Iyaric (I and I). “I-ceive” in place of “receive”, “I-sire” in place of “desire”, “I-rate” in place of “create”, and “I-men” in place of “Amen”, “Isciousness” for consciousness.
Ras tafar was Emperor Haile Selassie of Ethiopia. His name in Amharic is the title ras “prince” plus tafari, means “one who is respected or feared”.
Downpression is used in place of “oppression” because oppression bears down on people rather than lifting them up, with “up” being phonetically akin to the “opp-“. Rastas also typically believe that the phonetics of a word should be linked to its meaning.
Livicate replaced “dedicate” because “ded-” is phonetically akin to the word “dead”.
Creoles have no bound morphemes so speakers of a creole will tend to not use -ly, sing-s, me for I and mine
But probably not enough creole speakers to have effect outside their community
Birmingham industrial-era language
Birmingham grew with canals to move goods, and even more so with railways. By 1700 Birmingham’s population had increased fifteenfold and was the fifth-largest in England and Wales. The Birmingham canal navigations started to trade in 1772, and the Grand Junction Railway arrived at Curzon Street in 1839.

* [Source information]
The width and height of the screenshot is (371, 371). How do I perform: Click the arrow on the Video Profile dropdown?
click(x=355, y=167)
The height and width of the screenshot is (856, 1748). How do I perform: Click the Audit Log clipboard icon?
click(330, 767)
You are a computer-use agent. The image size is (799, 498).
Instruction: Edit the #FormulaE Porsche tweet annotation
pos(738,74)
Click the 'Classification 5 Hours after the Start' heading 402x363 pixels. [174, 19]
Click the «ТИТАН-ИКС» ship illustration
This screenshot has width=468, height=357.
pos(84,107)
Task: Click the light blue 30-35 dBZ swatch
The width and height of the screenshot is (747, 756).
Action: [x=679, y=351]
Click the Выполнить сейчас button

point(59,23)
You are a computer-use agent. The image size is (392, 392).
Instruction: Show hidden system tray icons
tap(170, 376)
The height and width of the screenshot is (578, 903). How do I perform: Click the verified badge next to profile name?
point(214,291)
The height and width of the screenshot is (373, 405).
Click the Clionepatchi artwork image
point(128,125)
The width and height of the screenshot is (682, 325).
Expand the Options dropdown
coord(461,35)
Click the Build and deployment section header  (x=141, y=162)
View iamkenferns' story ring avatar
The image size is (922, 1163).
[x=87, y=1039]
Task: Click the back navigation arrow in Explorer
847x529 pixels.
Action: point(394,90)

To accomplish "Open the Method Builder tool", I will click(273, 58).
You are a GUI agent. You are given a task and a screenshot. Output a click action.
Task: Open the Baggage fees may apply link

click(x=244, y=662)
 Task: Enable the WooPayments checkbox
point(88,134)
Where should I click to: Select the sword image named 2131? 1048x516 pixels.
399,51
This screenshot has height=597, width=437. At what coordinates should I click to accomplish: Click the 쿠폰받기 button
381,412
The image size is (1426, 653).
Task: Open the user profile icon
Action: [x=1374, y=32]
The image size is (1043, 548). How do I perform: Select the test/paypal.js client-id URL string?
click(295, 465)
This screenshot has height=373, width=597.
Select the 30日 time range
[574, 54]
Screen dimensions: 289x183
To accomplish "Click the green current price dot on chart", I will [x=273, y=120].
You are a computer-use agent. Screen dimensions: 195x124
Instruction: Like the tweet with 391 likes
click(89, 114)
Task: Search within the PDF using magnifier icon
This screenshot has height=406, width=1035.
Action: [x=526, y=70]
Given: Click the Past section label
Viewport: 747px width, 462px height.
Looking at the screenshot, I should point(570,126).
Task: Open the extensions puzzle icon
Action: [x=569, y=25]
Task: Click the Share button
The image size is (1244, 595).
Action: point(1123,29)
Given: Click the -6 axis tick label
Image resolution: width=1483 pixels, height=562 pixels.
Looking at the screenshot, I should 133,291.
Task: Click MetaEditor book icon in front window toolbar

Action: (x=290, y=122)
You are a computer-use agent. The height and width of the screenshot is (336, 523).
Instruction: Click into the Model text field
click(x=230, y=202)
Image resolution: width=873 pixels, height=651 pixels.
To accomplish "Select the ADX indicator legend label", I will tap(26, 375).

* [What this exercise asks]
1 - In the language notes, which word replaced "dedicate," and for what reason?
2 - Quote the language notes from "Downpression is used" up to and including "Street in 1839.".

* [Answers by item number]
1 - "Livicate" replaced "dedicate" because "ded-" is phonetically akin to the word "dead."

2 -
Downpression is used in place of “oppression” because oppression bears down on people rather than lifting them up, with “up” being phonetically akin to the “opp-“. Rastas also typically believe that the phonetics of a word should be linked to its meaning.
Livicate replaced “dedicate” because “ded-” is phonetically akin to the word “dead”.
Creoles have no bound morphemes so speakers of a creole will tend to not use -ly, sing-s, me for I and mine
But probably not enough creole speakers to have effect outside their community
Birmingham industrial-era language
Birmingham grew with canals to move goods, and even more so with railways. By 1700 Birmingham’s population had increased fifteenfold and was the fifth-largest in England and Wales. The Birmingham canal navigations started to trade in 1772, and the Grand Junction Railway arrived at Curzon Street in 1839.